- [INFORMATION SHOWN]:

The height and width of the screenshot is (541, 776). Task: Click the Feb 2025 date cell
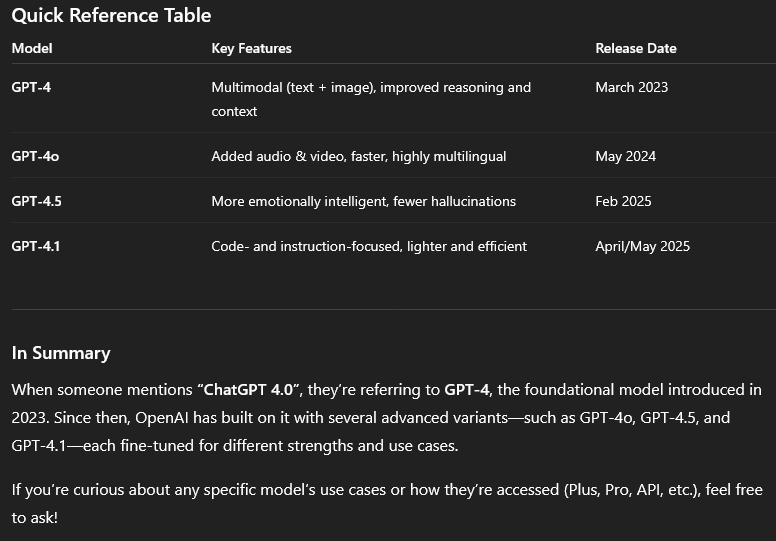[x=623, y=201]
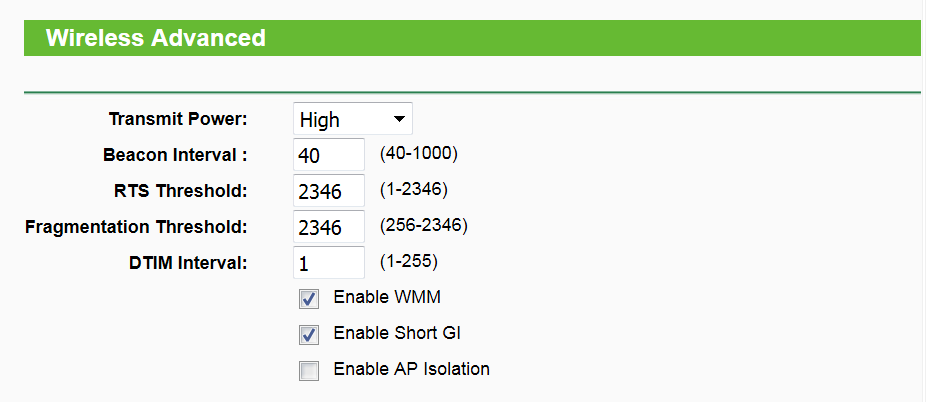Click the "Fragmentation Threshold:" label
Image resolution: width=927 pixels, height=402 pixels.
(x=136, y=227)
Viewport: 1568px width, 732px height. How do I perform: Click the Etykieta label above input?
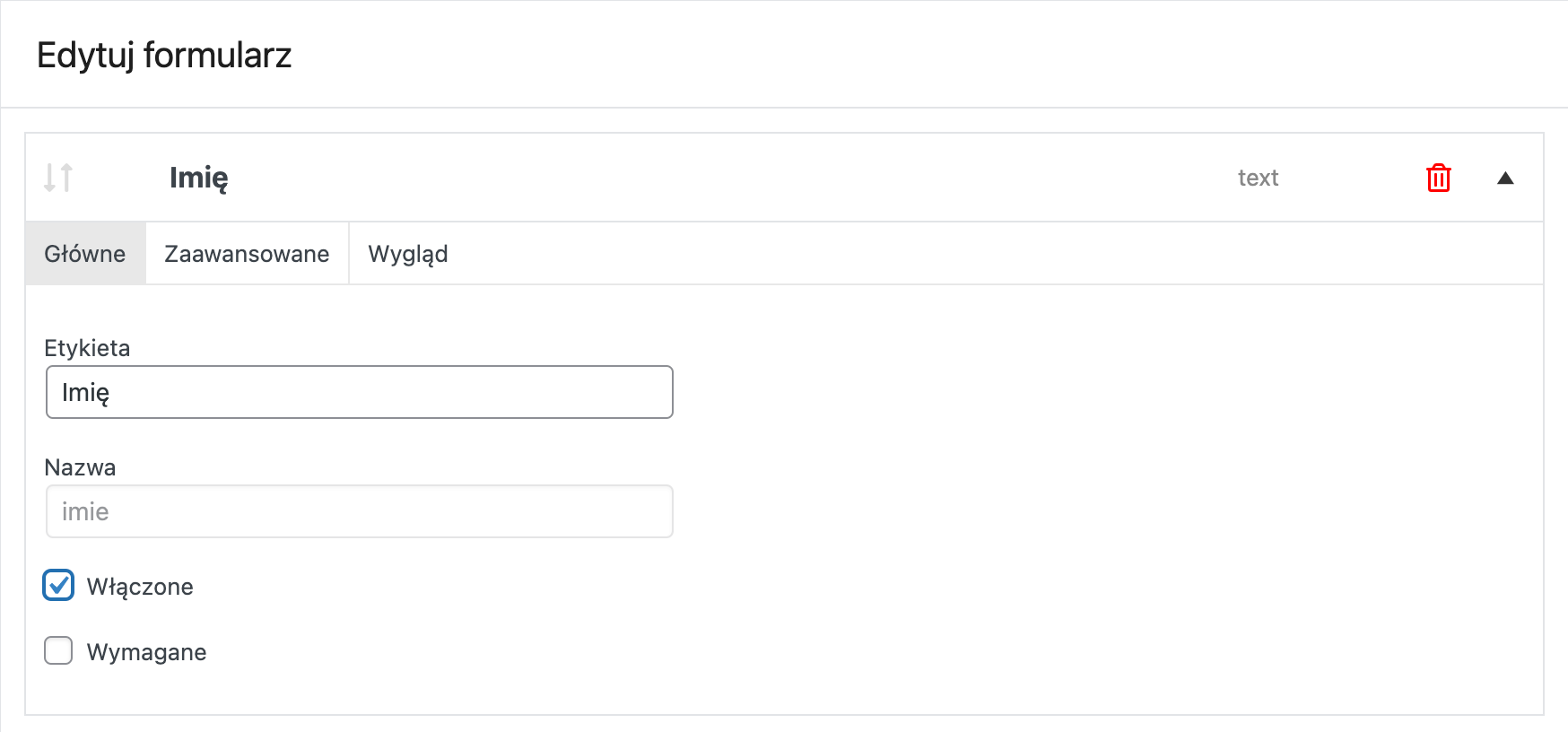coord(87,348)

- [TASK BRIEF]: Please transcribe all of the entries exactly and omit any picture they hold.

- [ANSWER SECTION]:
The height and width of the screenshot is (541, 776). Task: Click the Feb 2025 date cell
[x=623, y=201]
Click the "Fragmentation Threshold:" label
Image resolution: width=927 pixels, height=402 pixels.
(x=136, y=227)
Viewport: 1568px width, 732px height. How do I perform: Click the Etykieta label above input?
coord(87,348)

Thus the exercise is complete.